Some who favor the student-centered constructionist facilitator over the teacher-centered authoritarian believe the traditional type teacher/student relationship is a one-way street; that only the teacher has knowledge to impart to the student, not the other way around. Such thinking, however, is short-sited. The best teachers have always known that they, too, learn from their students due to their life experiences. Their emphasis is on individual, not group learning. (See Group Grades in an Online Course.) Those who favor facilitation believe the students themselves have experiential knowledge to impart among a diverse group and that learning takes place not only from facilitator to students, but from students to facilitator and between student and student. The emphasis, for them, is on group learning. The group may even set some of the rules and responsibilities within the group. (This setup may have gotten its start with the encounter groups that started on U. S. college campuses in the 1960’s and 70’s.

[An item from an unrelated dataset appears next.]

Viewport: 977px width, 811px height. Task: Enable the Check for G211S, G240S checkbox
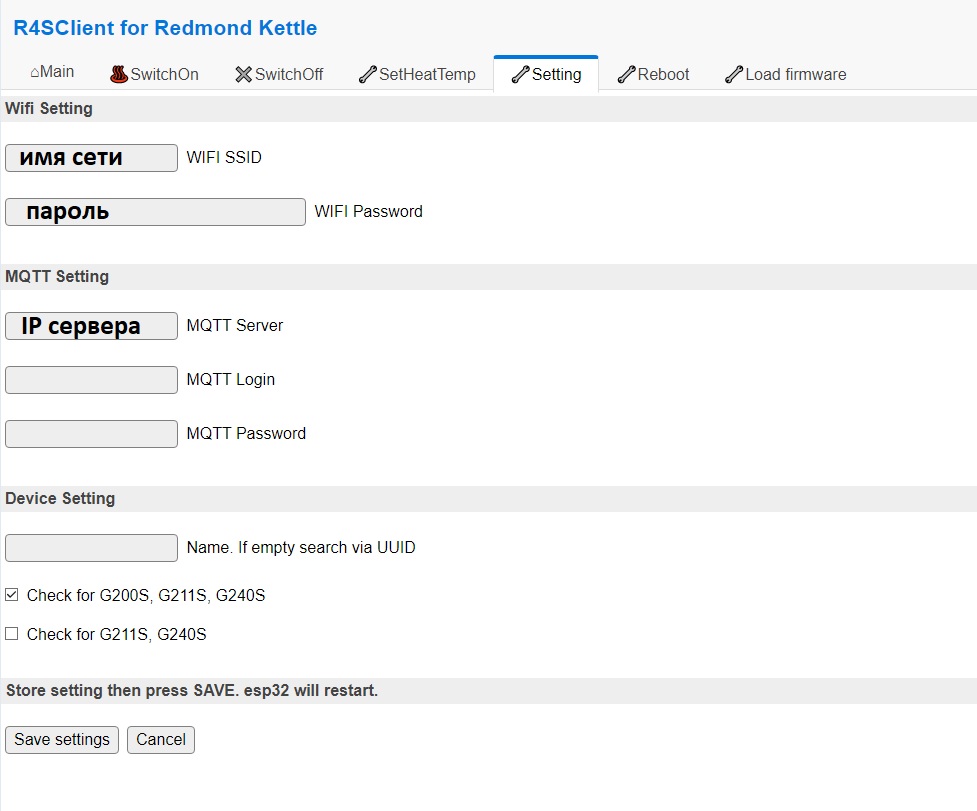12,634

They were known for their consciousness-raising experiences that took place outside of the classroom on weekend retreats.)

Why Is It Important to Know Both Schools of Thought?

Preparing students for online instruction ahead of time is a necessary step in education. It’s good to be aware of these two schools of thought when choosing the online course best for you. Look for the unwritten ratio mix of time committed to authoritarian style lectures and exams versus time taken up in student-centered group activities and discussions surrounding the lectures. Courses are rarely equally balanced between these two poles. Which type do you prefer?

Footnote:

1Huitt, W., & Hummel, J. (2003). Piaget’s Theory of Cognitive Development. Educational Psychology Interactive.